While ATV insurance is not required by law in most states, you'll likely need to buy a policy if you want to ride your vehicle on public trails. Some states also require you to buy insurance in order to ride on anyone's property that isn't your own.
How much does ATV insurance cost?
ATV insurance costs about $88 per year for liability-only coverage.
Meanwhile, full coverage costs an average of $327 per year.
Like motorcycle insurance, ATV insurance is much more expensive if you include comprehensive and collision coverage, which pay to repair or replace your ATV if it's damaged or stolen.
All annual quotes are for a 30-year-old man living in Green Bay, Wisconsin, who rides a 2021 Honda FourTrax Rubicon.
ATV insurance is usually slightly cheaper than motorcycle insurance, even though ATVs are covered under motorcycle insurance policies.
People generally spend less time and drive fewer miles on ATVs than motorcycles, resulting in fewer accidents and claims. ATVs also typically can't travel as fast as most motorcycles, and they are usually used on rural trails where there aren't many other vehicles around.
To get the best ATV or UTV insurance rate, you should always compare quotes from at least three insurers. ATV insurance companies evaluate the risk of riders and vehicles differently, so depending on your location and driving history, you may receive a much better rate with one insurer than another.
ATV insurance discounts
ATV insurance has discounts available for some policyholders, similar to insurance for motorcycles and other vehicles.
Most carriers offer lower quotes for ATV insurance if you have more than one ATV or motorcycle, have multiple insurance policies (such as homeowners or renters insurance) or have an anti-theft device installed on your ATV.

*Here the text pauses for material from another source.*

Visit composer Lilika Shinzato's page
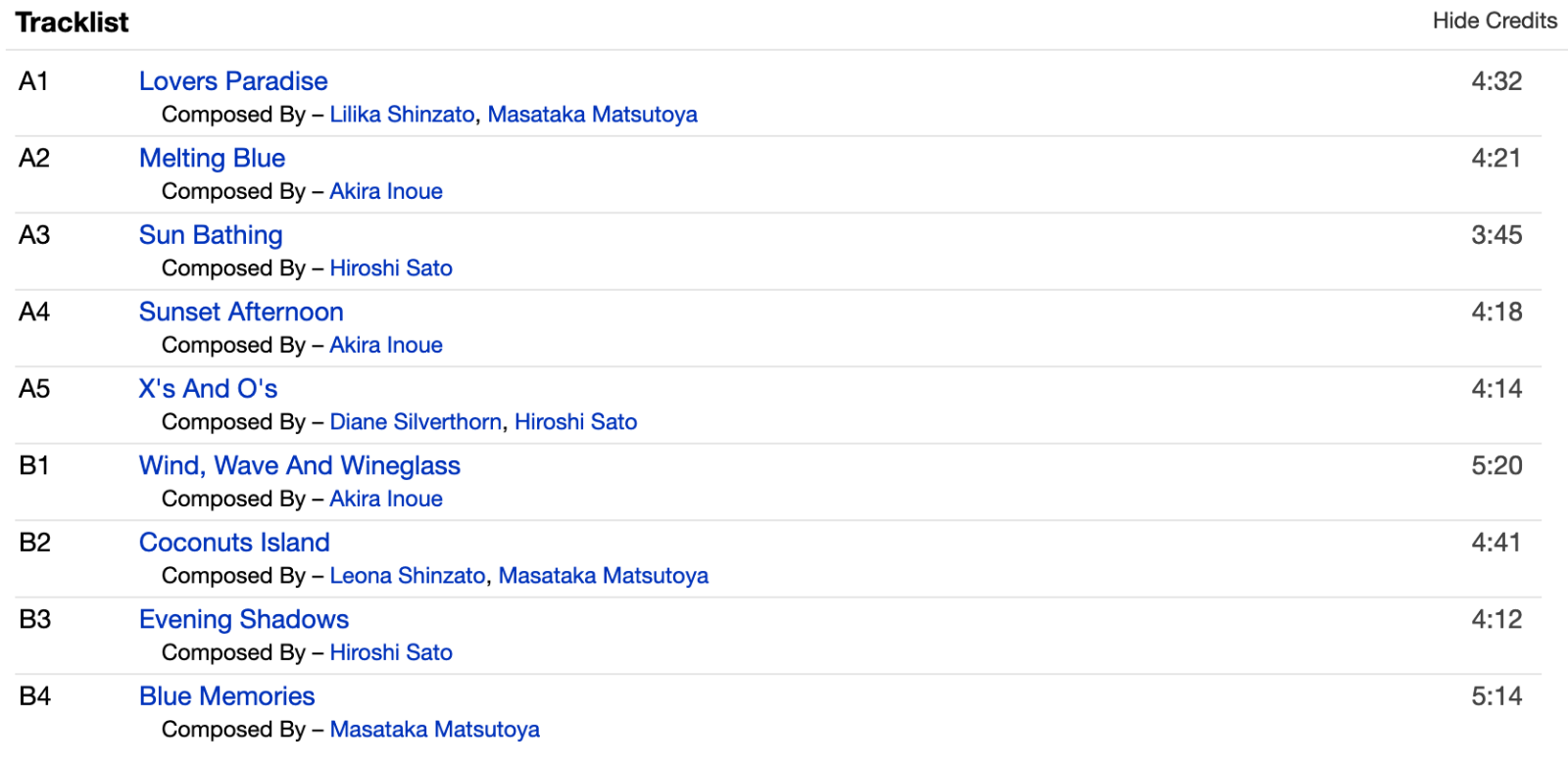Image resolution: width=1568 pixels, height=765 pixels. tap(402, 115)
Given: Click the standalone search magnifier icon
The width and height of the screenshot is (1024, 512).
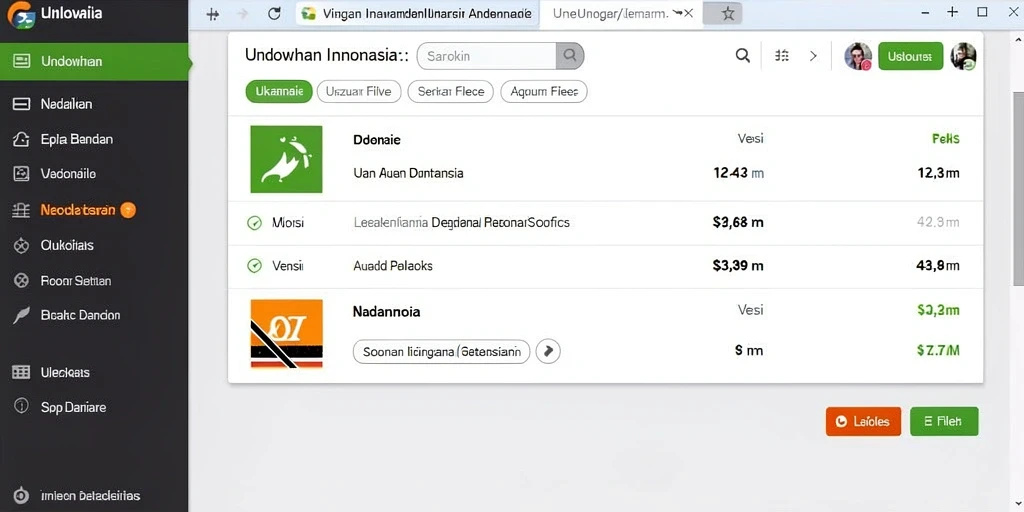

Common ATV insurance discounts and ways to save
- Bundle your ATV insurance with other policies, like home or auto
- Insure multiple ATVs or motorcycles
- Have an anti-theft device installed on your ATV
- Avoid accidents and claims
- Have good credit
- Join a professional or motorcycle association
- Take an ATV safety course
What does ATV insurance cover?
Most insurance companies cover ATVs under their motorcycle insurance policies. That means the coverages you can choose are the same, too, including things like liability insurance, coverage for medical bills and comprehensive/collision coverage.
Is there a minimum ATV insurance requirement?
Even though ATV insurance isn't usually required by law, your ATV insurance policy will likely need to meet your state's motorcycle insurance requirements. All ATV insurance policies will include liability protection. Uninsured motorist coverage and medical payments coverage may be required too, depending on your state.
Bodily injury liability (required): This coverage pays if someone besides you or your passenger is injured or killed in an accident associated with your ATV (whether you're driving or not). The limits of bodily injury liability are typically an amount per person and a total amount per accident, regardless of the number of people involved. For example, a $50,000/$100,000 policy will pay up to $50,000 toward each person's injuries and a total of $100,000 for an incident overall.
Property damage liability (required): Similar to bodily injury liability, this coverage pays for any damage an ATV driver causes to another person's property — including their belongings, as well as their home or yard. Property damage just has a single limit per incident: If your limit is $25,000, your policy will pay out up to that amount, regardless of how many people are involved.
Medical payments coverage/personal injury protection (optional in most states): Medical payments coverage pays for any medical expenses incurred by those riding your ATV. It will cover things like surgeries, X-rays, hospital stays and even transportation via ambulance. "No-fault" states require car drivers to carry personal injury protection (PIP) coverage on their policies. But PIP is often not required for motorcycles or ATVs because it is expensive.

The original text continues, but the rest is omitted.